IT Parallel File Systems Have Evolved - And What That Means for Enterprise IT
Special Contribution for CIOReview – Big Data Special July 2016
By Daniel Chow, COO, CTO, Silicon Mechanics

The transition of HPC into the enterprise continues to face challenges, but not for reasons you might suspect. A legacy computing mindset, cost structures, and infrastructure issues have largely shouldered a majority of the blame for full adoption of HPC into the enterprise, but the reality is that the network itself is the bottleneck. In order for HPC to fully grow into an enterpriseready play, existing Ethernet-based network attached storage needs an adjustment and I’d argue that the adjustment is already available – parallel file systems.

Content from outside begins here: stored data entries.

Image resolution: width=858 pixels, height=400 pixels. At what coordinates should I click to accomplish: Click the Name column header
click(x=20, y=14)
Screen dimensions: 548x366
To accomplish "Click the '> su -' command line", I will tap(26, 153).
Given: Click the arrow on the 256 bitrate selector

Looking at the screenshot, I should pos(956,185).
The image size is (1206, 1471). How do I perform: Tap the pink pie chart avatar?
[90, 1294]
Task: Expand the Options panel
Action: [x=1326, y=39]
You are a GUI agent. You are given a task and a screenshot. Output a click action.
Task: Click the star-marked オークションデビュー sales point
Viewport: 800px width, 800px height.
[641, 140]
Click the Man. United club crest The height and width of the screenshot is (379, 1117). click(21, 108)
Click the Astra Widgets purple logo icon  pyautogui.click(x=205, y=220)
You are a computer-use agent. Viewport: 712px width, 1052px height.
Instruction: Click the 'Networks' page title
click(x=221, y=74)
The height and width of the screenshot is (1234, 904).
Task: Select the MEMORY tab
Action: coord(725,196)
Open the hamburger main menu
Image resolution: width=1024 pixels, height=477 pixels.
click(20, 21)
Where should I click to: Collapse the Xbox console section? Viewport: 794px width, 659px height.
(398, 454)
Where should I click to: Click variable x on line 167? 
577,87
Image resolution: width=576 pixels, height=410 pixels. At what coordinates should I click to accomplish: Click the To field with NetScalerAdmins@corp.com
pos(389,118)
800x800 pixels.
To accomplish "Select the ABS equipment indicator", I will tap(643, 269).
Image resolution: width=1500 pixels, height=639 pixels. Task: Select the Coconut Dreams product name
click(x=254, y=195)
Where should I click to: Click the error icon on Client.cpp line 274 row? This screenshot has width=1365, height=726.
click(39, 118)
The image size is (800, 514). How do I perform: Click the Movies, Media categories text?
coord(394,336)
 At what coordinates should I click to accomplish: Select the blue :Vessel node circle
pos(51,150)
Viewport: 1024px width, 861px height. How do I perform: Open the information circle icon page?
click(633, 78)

The problem right now is that parallel file systems, especially Lustre, are largely misunderstood in the enterprise and therefore the current adoption rate is very low. According to Intersect 360 industry analyst Addison Snell, “Lustre is still deployed by only about one-tenth of companies with high-performance or
big data workloads.”

I believe that will change, and quickly. Customers on the enterprise level increasingly need storage platforms that optimize traffic from applications to the storage layer, featuring interoperability and support for complex and multi-protocol networks, especially with the growth of Big Data. And they need hardware and customized software defined storage platforms that can help them scale quickly. In fact, I believe that Big Data initiatives and the need for scalability will be the driving forces behind the enterprises fully adopting Lustre. A parallel file system easily performs the feats mentioned above, and Lustre’s list of benefits includes the following:
  • Highly scalable storage platform that can absorb almost any type of data influx
  • Stores application data persistently
  • Provides global shared namespace (files, directories)
  • Designed for high performance and to operate over high speed networks (IB, Myrinet, Portals) and optimized for I/O path formaximum bandwidth
  • Very few storage platforms have the ease of scalability and modularity of Lustre due to how it manages meta-data and how it stores the actual bits and bytes (via payload)
While I think there could be immediate benefits for an enterprise enabling Lustre, I also think CTOs should take their time in making sure an HPC environment is right for their specific enterprise. If the company is not operating in a traditional HPC environment, that doesn’t mean Lustre is entirely out of the conversation, there are considerations a CTO might want to consider when evaluating a Lustre install:
  • Cost: since Lustreis software defined reference architecture its upfront costs are lower than most generally available parallel file systems, which are appliance based.
  • Scalability: due to that flexibility of being able to build a customized storage platform, it is also “right sized” for performance and capacity. There won’t be a need to overprovision. You can achieve scalability with a scale out architecture that adapts and keeps pace with demand.
  • Consolidation: a Lustre install should lead to lower TCO by decreasing the need for additional staff to coordinate various maintenance windows during required software updates between vendors and the business units. Imagine having 3 separate silos!
  • Easy data migration: IT administrators won’t need to setup complex replication or file sync policies between Lustre and ZFS. Often times, especially with larger datasets, the backup and replication of data has historically been a challenge and often a very time consuming process. Lustre has built-in backup and recovery mechanisms via snapshotting. In addition, following best practices like backing up the OST configuration will mitigate hardware failures, unlike other traditional turn-key platforms that are built on basic RAID protection.
  • Plug-in advancements (Hadoop, ZFS): allows administrators to avoid data silo issues and assists them in managing and monitoring usage (capacity planning) from a single pain of glass. In the past an admin would have to monitor the three platforms independently, one for ZFS, one for Hadoop, and another for Intel Lustre.
The biggest question facing Lustre adoption, in my opinion, is whether or not it has evolved enough from its origins in the education and HPC community to make it enterprise ready? Lustre wasn’t considered ready for the enterprise until the most recent 2.5 release, which added some key features related to reliability and availability, including changes in the way it handles metadata and hierarchal storage management (HSM).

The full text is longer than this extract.